▶ [Reading text]
# Are you hot yet ?



## youngdon (Mar 10, 2010)

I had to make a trip out today to pick up some irrigation tubing. I usually open the truck door and reach in and start it so at least the a/c won't be blowing hot air at me. This is what my dash read.


----------



## glenway (Mar 27, 2011)

Dang Nascar ride there.


----------



## kiyote (Jun 15, 2014)

it be triple digits here.


----------



## hassell (Feb 9, 2010)

Wow !! a Hot one here today 85 F, in a week its suppose to get hotter, the usual garlic harvest temps..


----------



## prairiewolf (Feb 19, 2012)

Yep, thats the Valley of the Sun for sure. Should have been called Hell, lol We finally got some rain, what about you guys Don ?


----------



## youngdon (Mar 10, 2010)

No rain here yet Ed. Not likely til next week. Quite honestly I'd prefer you all got it, not that we couldn't use it but any run off just goes down stream here. Any rain there waters the forest and run off goes into a lake.


----------



## Mo Mo (Sep 16, 2016)

We need rain in Colorado....the entire state is on fire.


----------



## glenway (Mar 27, 2011)

Dry here, too. No rain in sight.


----------



## Mo Mo (Sep 16, 2016)

We have 4 seasons in Colorado. Winter, spring, fire and road construction.


----------



## catcapper (Feb 11, 2010)

Post Test with picture.


----------



## sportyg (Jul 6, 2014)

Sorry Ed, but Hell, is right down the frwy to the east. it is :hot:here been in the 105/115 for a good three weeks now. our two seasons go from hot to hotter


----------

▶ [Information given]
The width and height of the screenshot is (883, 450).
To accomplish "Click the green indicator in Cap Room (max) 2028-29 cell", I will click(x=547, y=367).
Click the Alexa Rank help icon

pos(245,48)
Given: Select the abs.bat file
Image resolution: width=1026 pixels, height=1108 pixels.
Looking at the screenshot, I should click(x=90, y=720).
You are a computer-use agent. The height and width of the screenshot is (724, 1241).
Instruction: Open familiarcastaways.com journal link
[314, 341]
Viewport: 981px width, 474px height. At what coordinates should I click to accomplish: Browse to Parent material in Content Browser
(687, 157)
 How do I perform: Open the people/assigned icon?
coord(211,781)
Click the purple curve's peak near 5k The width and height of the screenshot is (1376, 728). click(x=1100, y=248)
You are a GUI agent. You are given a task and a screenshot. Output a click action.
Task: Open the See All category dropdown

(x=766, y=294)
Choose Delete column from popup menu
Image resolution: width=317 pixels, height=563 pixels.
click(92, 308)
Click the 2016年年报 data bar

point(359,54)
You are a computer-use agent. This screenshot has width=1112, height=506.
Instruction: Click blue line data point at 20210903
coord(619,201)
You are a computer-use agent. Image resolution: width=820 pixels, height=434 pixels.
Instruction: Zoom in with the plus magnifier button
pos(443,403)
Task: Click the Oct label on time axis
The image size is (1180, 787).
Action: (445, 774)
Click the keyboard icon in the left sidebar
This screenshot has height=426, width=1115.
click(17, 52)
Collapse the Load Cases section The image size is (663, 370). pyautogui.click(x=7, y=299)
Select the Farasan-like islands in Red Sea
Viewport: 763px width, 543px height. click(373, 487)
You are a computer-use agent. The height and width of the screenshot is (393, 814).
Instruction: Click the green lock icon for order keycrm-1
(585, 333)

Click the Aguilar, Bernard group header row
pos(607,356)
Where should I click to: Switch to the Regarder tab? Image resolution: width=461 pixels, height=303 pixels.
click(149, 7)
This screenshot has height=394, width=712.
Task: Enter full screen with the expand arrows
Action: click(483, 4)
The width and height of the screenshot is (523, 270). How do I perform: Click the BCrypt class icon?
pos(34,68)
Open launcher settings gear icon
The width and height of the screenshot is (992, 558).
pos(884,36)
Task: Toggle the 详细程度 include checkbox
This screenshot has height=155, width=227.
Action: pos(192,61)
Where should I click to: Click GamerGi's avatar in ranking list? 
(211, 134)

▶ [Your instructions]
In the thread about hot weather, what four seasons does Mo Mo say Colorado has? The items are separate material from the thread about hot weather.

▶ [Answer to this task]
Winter, spring, fire and road construction.